**练习说明**
在关于司法公开的文章中，找出以含有“2009年12月,最高人民法”的词句开头、以“知、主动公开等相关工作机制。”结尾的部分，把其中的“最高人民法院”替换为“最高法院”后重新写出这一部分。

近期新一轮足坛反腐系列案审判,再次吸引了公众的目光。
4月26日,一篇新华社记者《反赌案审判单位该反思公众知情权难保障》的文章称,“这次大规模的司法介入足球,对公检法机关也是一个挑战和检验。如何在公开审判的环节上确保公众的知情权,保障新闻媒体的一定报道权,是一个问题。然而遗憾的是,个别地方在此方面的工作并不能让人满意……种种现象亟待在今后的工作中加以改进。”
该文词之切切,情之殷殷,令人深思。其实,单就刑事司法领域而言,说到司法公开,离不开三个向度:何时公开,公开什么,向谁公开。
时机向度:程序正义不亚于实体正义
“正义不仅要实现,而且要以看得见的方式实现”。人类对于法律的信仰,正是通过这种对司法正义的朴素追求来实现的。但能否让正义得到全程见证,实现正义的方式是否透明合法,其重要性不亚于结果公正本身。
2012年2月,中国社会科学院《法治蓝皮书(2012)》发布,首次就司法透明度、规范性文件透明度、环境信息透明度以及行政审批透明度等发布报告,数据并不令人满意。
近年来,司法机关为有效把握司法公开的时机、对象与分寸,一直在积极探索之中,但是效果却与公众的需求度不成正比。在司法信息的获知和供给上,如何实现平衡,历来考验司法智慧与勇气,考验社会管理的进步与民主。
2009年12月,最高人民法院公布《关于司法公开的六项规定》,明确指出各级法院要扩大司法公开范围,拓宽司法公开渠道,保障人民群众对人民法院工作的知情权、参与权、表达权和监督权,按照依法公开、及时公开、全面公开的原则,提高司法民主水平。
2006年6月,最高人民检察院下发了《关于进一步深化人民检察院“检务公开”的意见》,在“检务十公开”的基础上,进一步充实、完善了13个方面的内容,明确了深化检务公开应当遵循的真实充分、及时便民等4项原则,建立健全了诉讼权利义务告知、主动公开等相关工作机制。

**可见目标定位数据**
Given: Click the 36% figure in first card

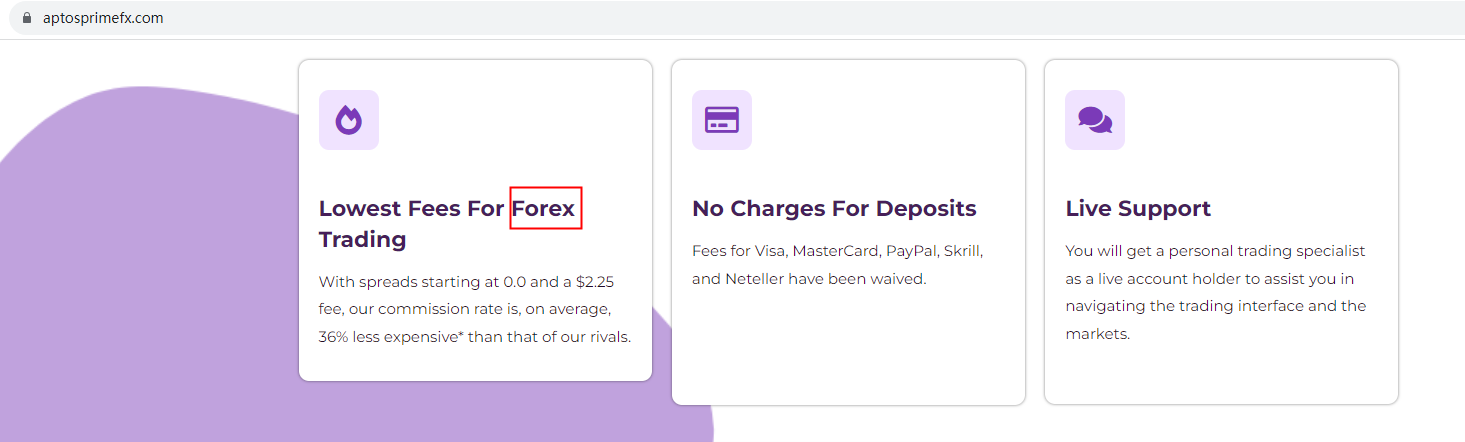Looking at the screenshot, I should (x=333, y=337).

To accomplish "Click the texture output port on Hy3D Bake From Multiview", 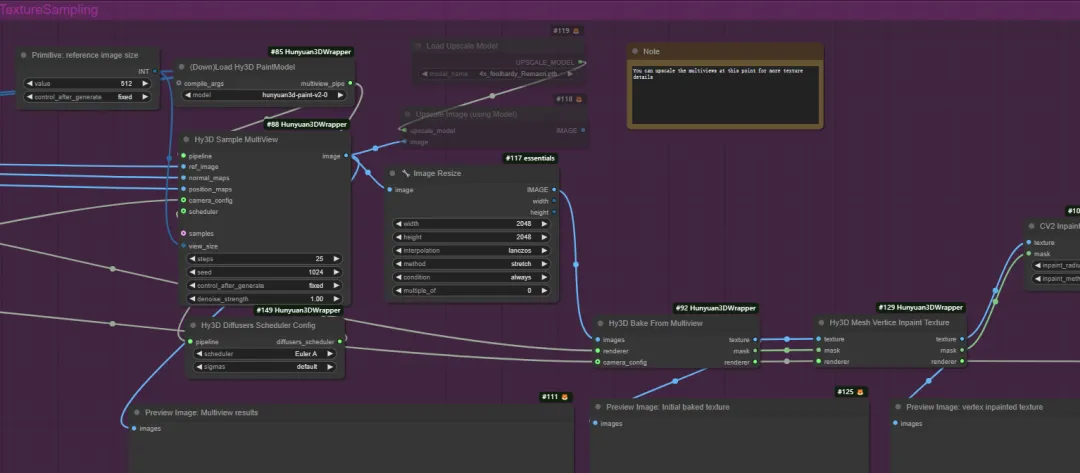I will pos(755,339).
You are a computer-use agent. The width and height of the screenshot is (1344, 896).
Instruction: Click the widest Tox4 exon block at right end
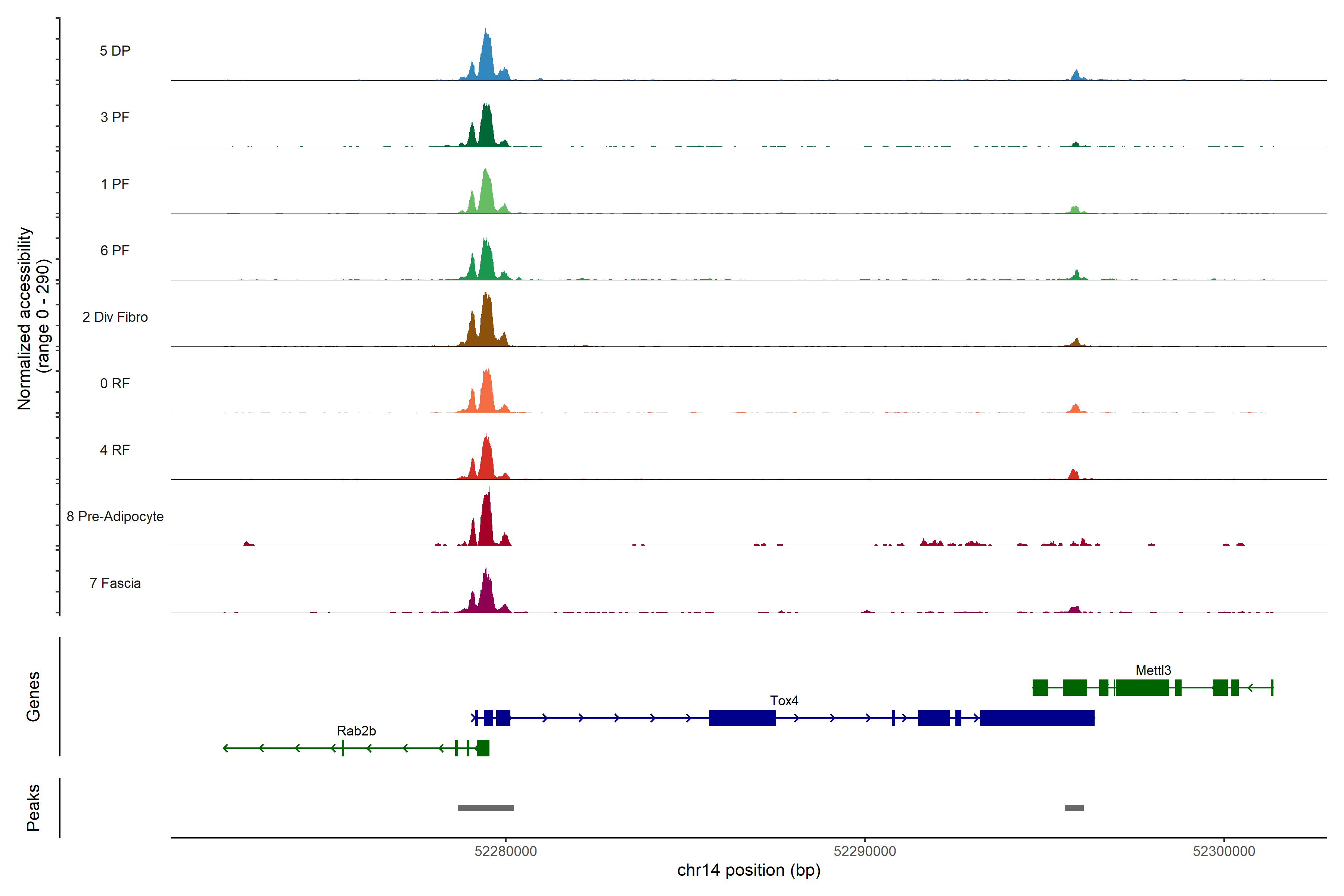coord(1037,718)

==

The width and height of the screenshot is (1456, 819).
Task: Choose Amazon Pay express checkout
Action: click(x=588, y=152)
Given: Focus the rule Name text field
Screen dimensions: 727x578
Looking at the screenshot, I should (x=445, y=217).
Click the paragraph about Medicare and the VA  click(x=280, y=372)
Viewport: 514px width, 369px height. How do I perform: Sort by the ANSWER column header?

**参考答案**
2009年12月,最高法院公布《关于司法公开的六项规定》,明确指出各级法院要扩大司法公开范围,拓宽司法公开渠道,保障人民群众对人民法院工作的知情权、参与权、表达权和监督权,按照依法公开、及时公开、全面公开的原则,提高司法民主水平。
2006年6月,最高人民检察院下发了《关于进一步深化人民检察院“检务公开”的意见》,在“检务十公开”的基础上,进一步充实、完善了13个方面的内容,明确了深化检务公开应当遵循的真实充分、及时便民等4项原则,建立健全了诉讼权利义务告知、主动公开等相关工作机制。